Amendments to the Declaration.

The trustees are authorized to amend the declaration without the vote of shareholders, but no amendment may be made that impairs the exemption from personal liability granted in the declaration to persons who are or have been shareholders, trustees, officers or employees of the trust, or that limit the rights to indemnification or insurance provided in the declaration with respect to actions or omissions of persons entitled to indemnification under the declaration prior to the amendment.

 

62


Issuance and Redemption of Shares.

The fund may issue an unlimited number of shares for such consideration and on such terms as the trustees may determine. Shareholders are not entitled to any appraisal, preemptive, conversion, exchange or similar rights, except as the trustees may determine. The fund may involuntarily redeem a shareholder’s shares upon certain conditions as may be determined by the trustees, including, for example, if the shareholder fails to provide the fund with identification required by law, or if the fund is unable to verify the information received from the shareholder. Additionally, as discussed below, shares may be redeemed in connection with the closing of small accounts.

Disclosure of Shareholder Holdings.

The declaration specifically requires shareholders, upon demand, to disclose to the fund information with respect to the direct and indirect ownership of shares in order to comply with various laws or regulations, and the fund may disclose such ownership if required by law or regulation.

Small Accounts.

The declaration provides that the fund may close out a shareholder’s account by redeeming all of the shares in the account if the account falls below a minimum account size (which may vary by class) that may be set by the trustees from time to time. Alternately, the declaration permits the fund to assess a fee for small accounts (which may vary by class) and redeem shares in the account to cover such fees, or convert the shares into another share class that is geared to smaller accounts.

Series and Classes.

The declaration provides that the trustees may establish series and classes in addition to those currently established and to determine the rights and preferences, limitations and restrictions, including qualifications for ownership, conversion and exchange features, minimum purchase and account size, expenses and charges, and other features of the series and classes. The trustees may change any of those features, terminate any series or class, combine series with other series in the trust, combine one or more classes of a series with another class in that series or convert the shares of one class into another class.

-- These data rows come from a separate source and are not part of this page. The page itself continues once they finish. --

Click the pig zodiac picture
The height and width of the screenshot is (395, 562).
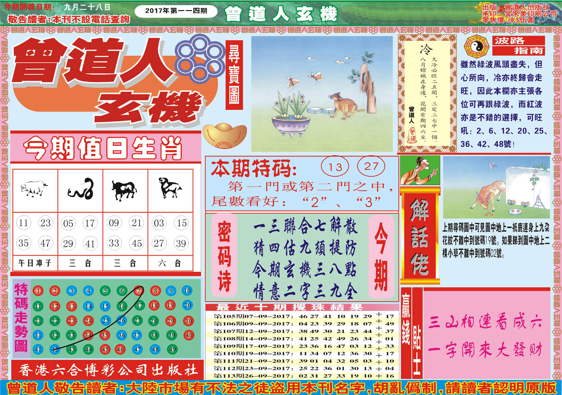click(34, 188)
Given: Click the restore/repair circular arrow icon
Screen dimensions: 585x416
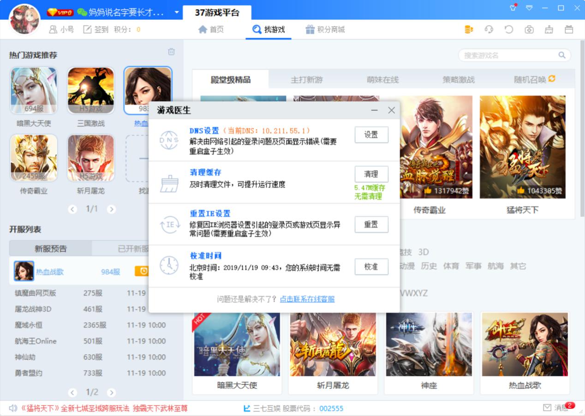Looking at the screenshot, I should [x=509, y=29].
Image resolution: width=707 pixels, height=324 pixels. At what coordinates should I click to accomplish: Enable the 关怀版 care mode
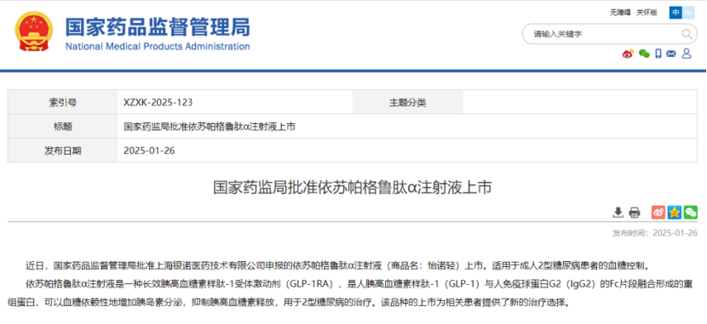[647, 13]
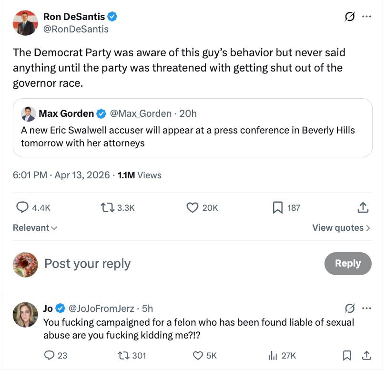Click the muted conversation icon on DeSantis's tweet
The width and height of the screenshot is (385, 370).
(x=350, y=16)
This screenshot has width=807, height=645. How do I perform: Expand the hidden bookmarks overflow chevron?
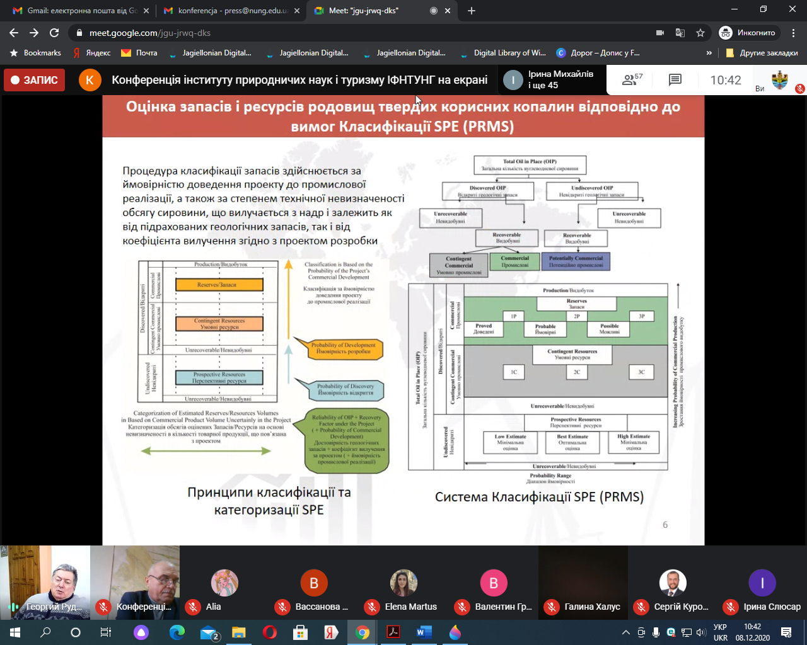(x=709, y=53)
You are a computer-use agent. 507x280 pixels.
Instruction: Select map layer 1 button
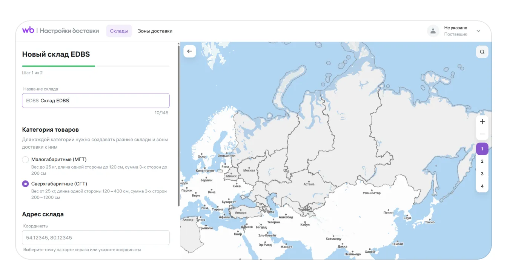482,149
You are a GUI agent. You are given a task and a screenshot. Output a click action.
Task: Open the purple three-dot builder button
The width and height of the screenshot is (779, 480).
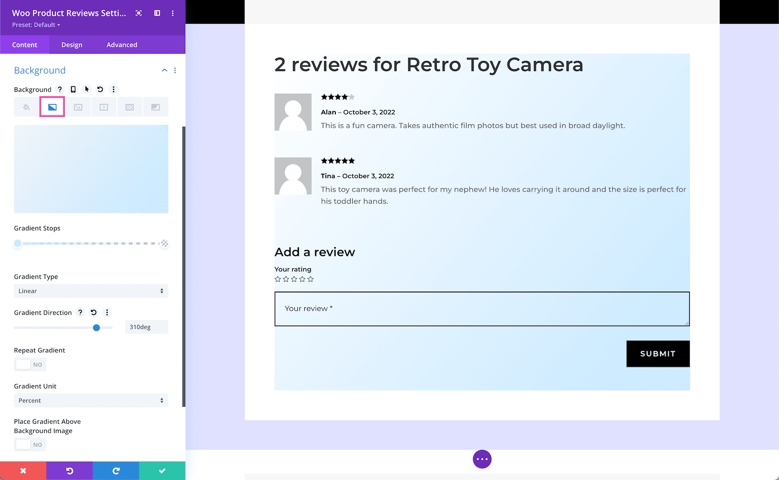(482, 459)
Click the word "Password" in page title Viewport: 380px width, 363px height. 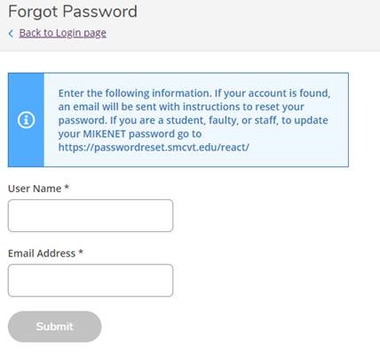100,12
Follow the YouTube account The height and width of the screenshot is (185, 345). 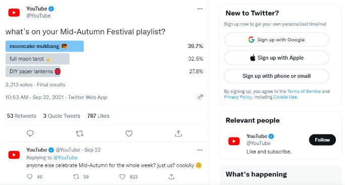coord(322,140)

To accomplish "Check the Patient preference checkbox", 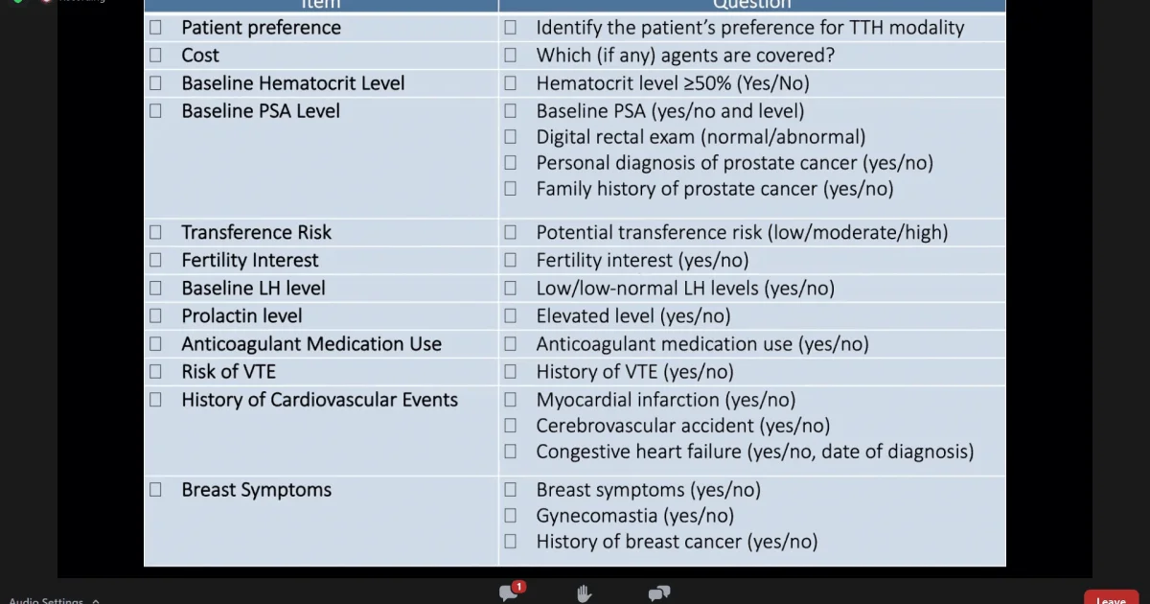I will click(x=156, y=28).
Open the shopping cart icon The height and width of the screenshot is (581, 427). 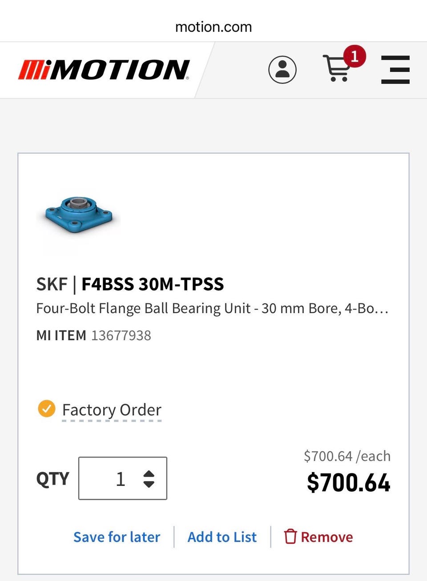tap(337, 70)
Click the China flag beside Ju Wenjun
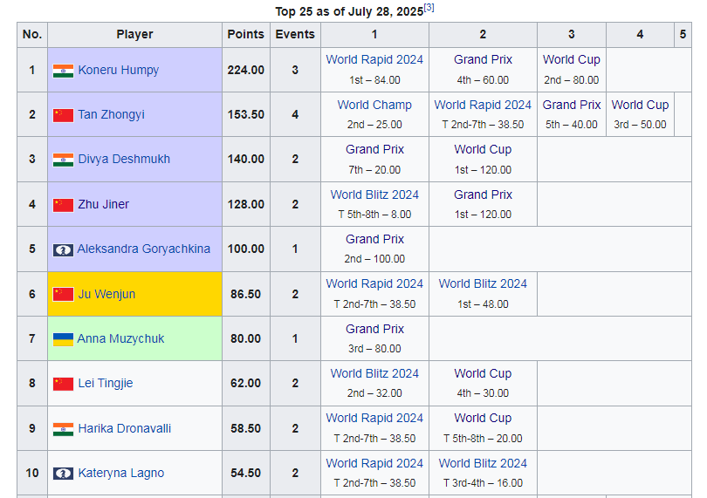The width and height of the screenshot is (707, 498). click(63, 294)
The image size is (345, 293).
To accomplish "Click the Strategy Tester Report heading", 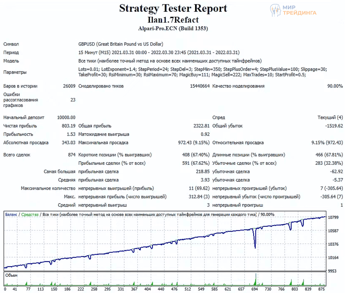I will pyautogui.click(x=173, y=8).
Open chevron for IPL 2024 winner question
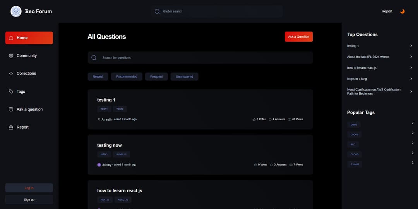The height and width of the screenshot is (209, 418). tap(411, 57)

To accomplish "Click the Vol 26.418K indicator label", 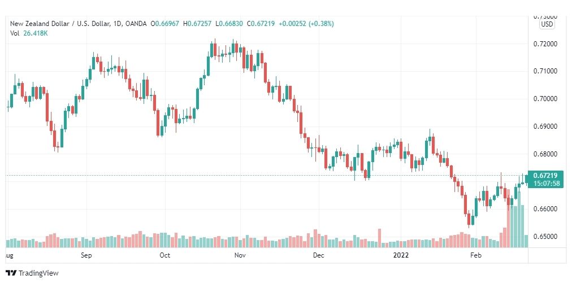I will coord(29,33).
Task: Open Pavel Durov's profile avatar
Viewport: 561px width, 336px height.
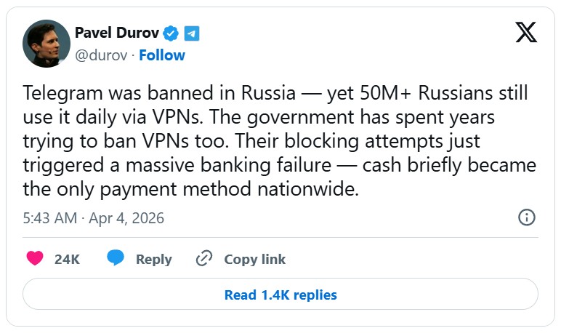Action: (x=45, y=43)
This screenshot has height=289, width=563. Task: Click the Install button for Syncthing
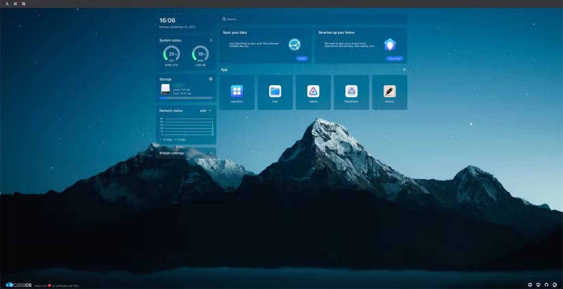point(302,59)
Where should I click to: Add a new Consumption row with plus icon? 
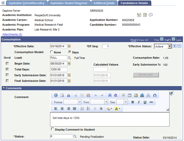[175, 46]
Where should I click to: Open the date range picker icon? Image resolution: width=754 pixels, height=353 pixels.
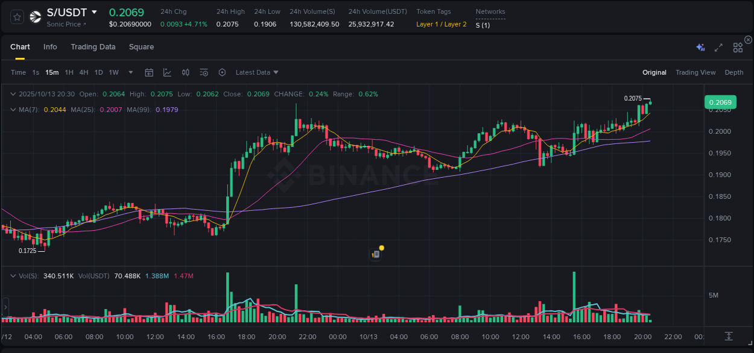click(x=149, y=72)
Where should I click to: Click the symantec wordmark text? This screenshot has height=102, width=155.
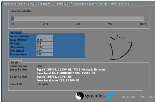pyautogui.click(x=95, y=96)
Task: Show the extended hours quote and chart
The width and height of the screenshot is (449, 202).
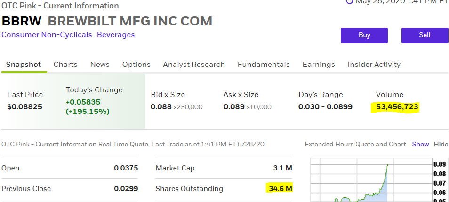Action: [421, 145]
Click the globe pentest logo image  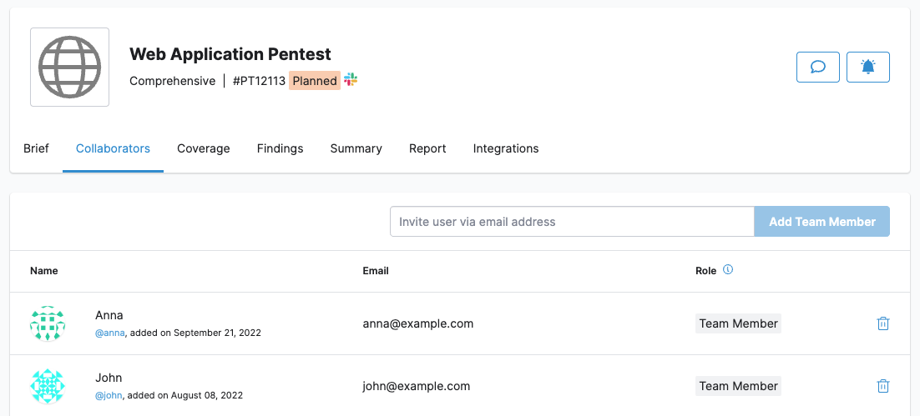(x=69, y=67)
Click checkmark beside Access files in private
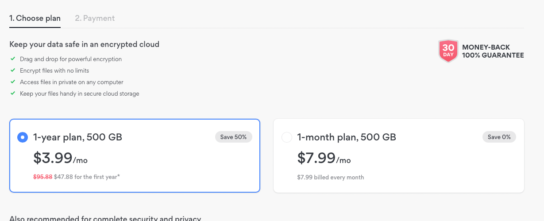The height and width of the screenshot is (221, 544). 13,82
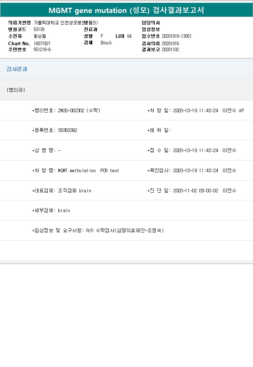Click registration number 35350392
This screenshot has height=367, width=253.
point(67,130)
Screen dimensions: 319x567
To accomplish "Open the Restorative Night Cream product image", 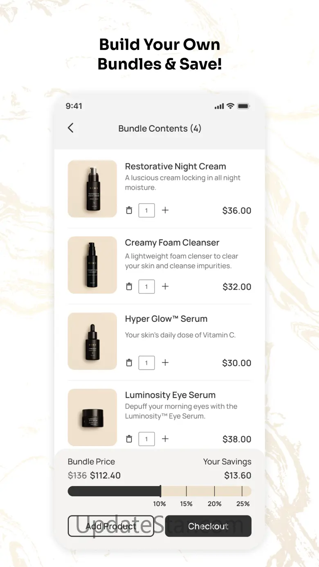I will pos(92,188).
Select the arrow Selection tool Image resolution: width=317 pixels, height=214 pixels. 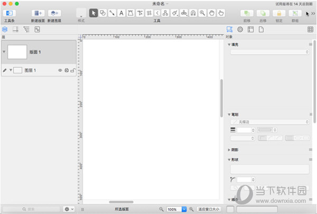94,13
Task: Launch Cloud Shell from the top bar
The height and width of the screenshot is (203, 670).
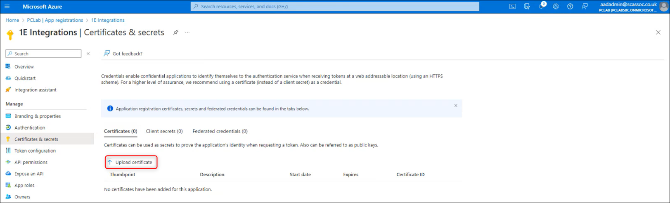Action: (512, 7)
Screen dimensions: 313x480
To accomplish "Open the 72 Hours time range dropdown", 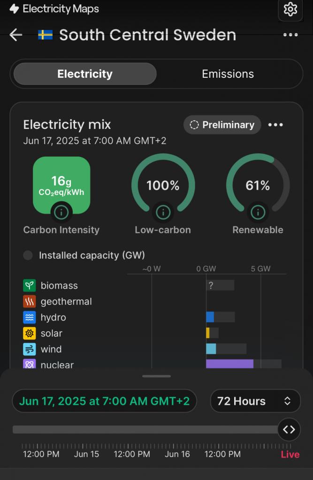I will (x=255, y=401).
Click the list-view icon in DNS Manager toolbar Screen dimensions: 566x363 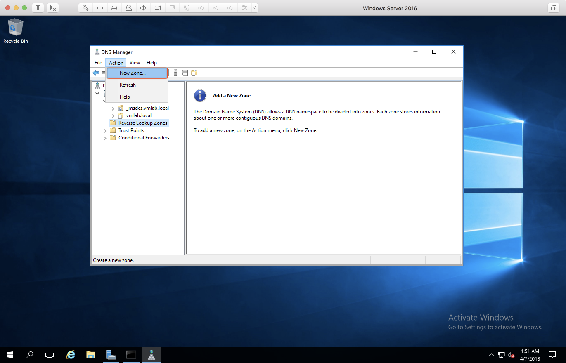pos(185,73)
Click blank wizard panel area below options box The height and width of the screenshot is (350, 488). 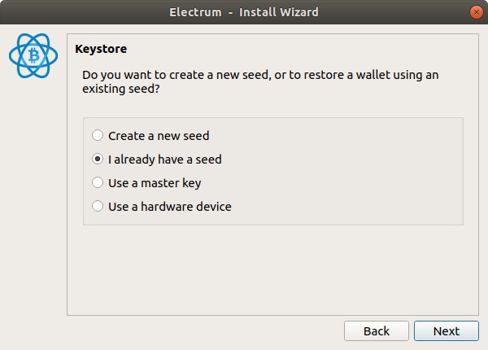tap(272, 269)
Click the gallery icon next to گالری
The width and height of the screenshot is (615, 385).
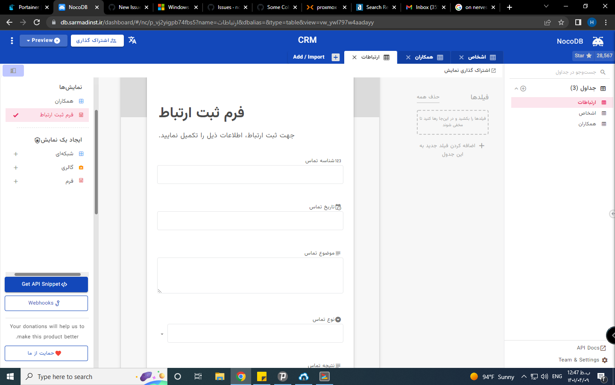[x=80, y=167]
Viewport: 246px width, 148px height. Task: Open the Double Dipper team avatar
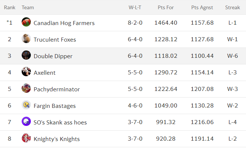26,55
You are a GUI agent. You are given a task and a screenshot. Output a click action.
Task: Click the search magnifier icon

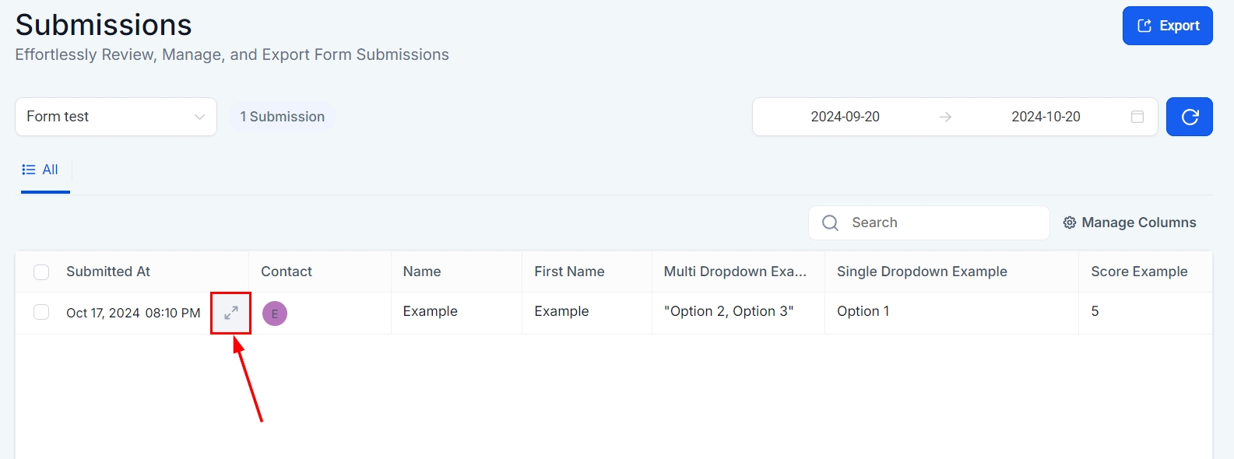click(831, 223)
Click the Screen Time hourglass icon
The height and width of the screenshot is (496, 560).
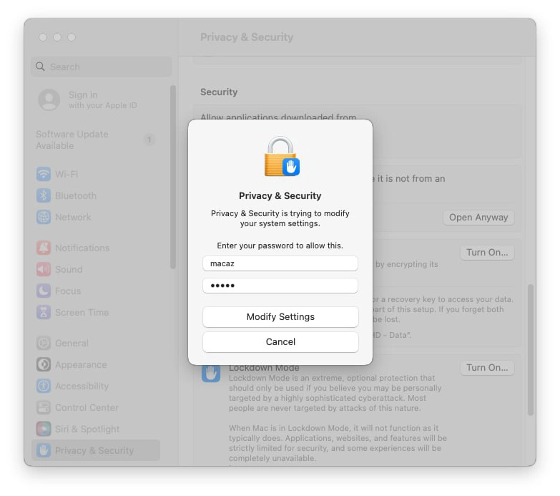click(44, 312)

Each share of the fund, as a series of the trust, represents an interest in the fund only and not in the assets of any other series of the trust.

Shareholder, Trustee and Officer Liability.

The declaration provides that shareholders are not personally liable for the obligations of the fund and requires the fund to indemnify a shareholder against any loss or expense arising from any such liability. In addition, the fund will assume the defense of any claim against a shareholder for personal liability at the request of the shareholder. The declaration further provides that a trustee acting in his or her capacity of trustee is not personally liable to any person other than the trust or its shareholders, for any act, omission or obligation of the trust. Further, a trustee is held to the same standard of conduct as a director of a Maryland corporation. This requires that a trustee perform his or her duties in good faith and in a manner he or she reasonably believes to be in the best interests of the trust or a series thereof, and with the care that an ordinarily prudent person in a like position would use under similar circumstances. The declaration also permits the limitation of a trustee’s liability to the full extent provided under Maryland law. Under current Maryland law, a trustee is liable to the trust or its shareholders for monetary damages only (a) to the extent that it is proved that he or she actually received an improper benefit or profit in money, property or services or (b) to the extent that a judgment or other final adjudication adverse to the trustee is entered in a proceeding based on a finding in the proceeding that the trustee’s action, or failure to act, was the result of active and deliberate dishonesty and was material to the cause

 

63


of action adjudicated in the proceeding. The declaration requires the trust to indemnify any persons who are or who have been trustees, officers or employees of the trust for any liability for actions or failure to act except to the extent prohibited by applicable federal law. In making any determination as to whether any person is entitled to the advancement of expenses in connection with a claim for which indemnification is sought, such person is entitled to a rebuttable presumption that he or she did not engage in conduct for which indemnification is not available.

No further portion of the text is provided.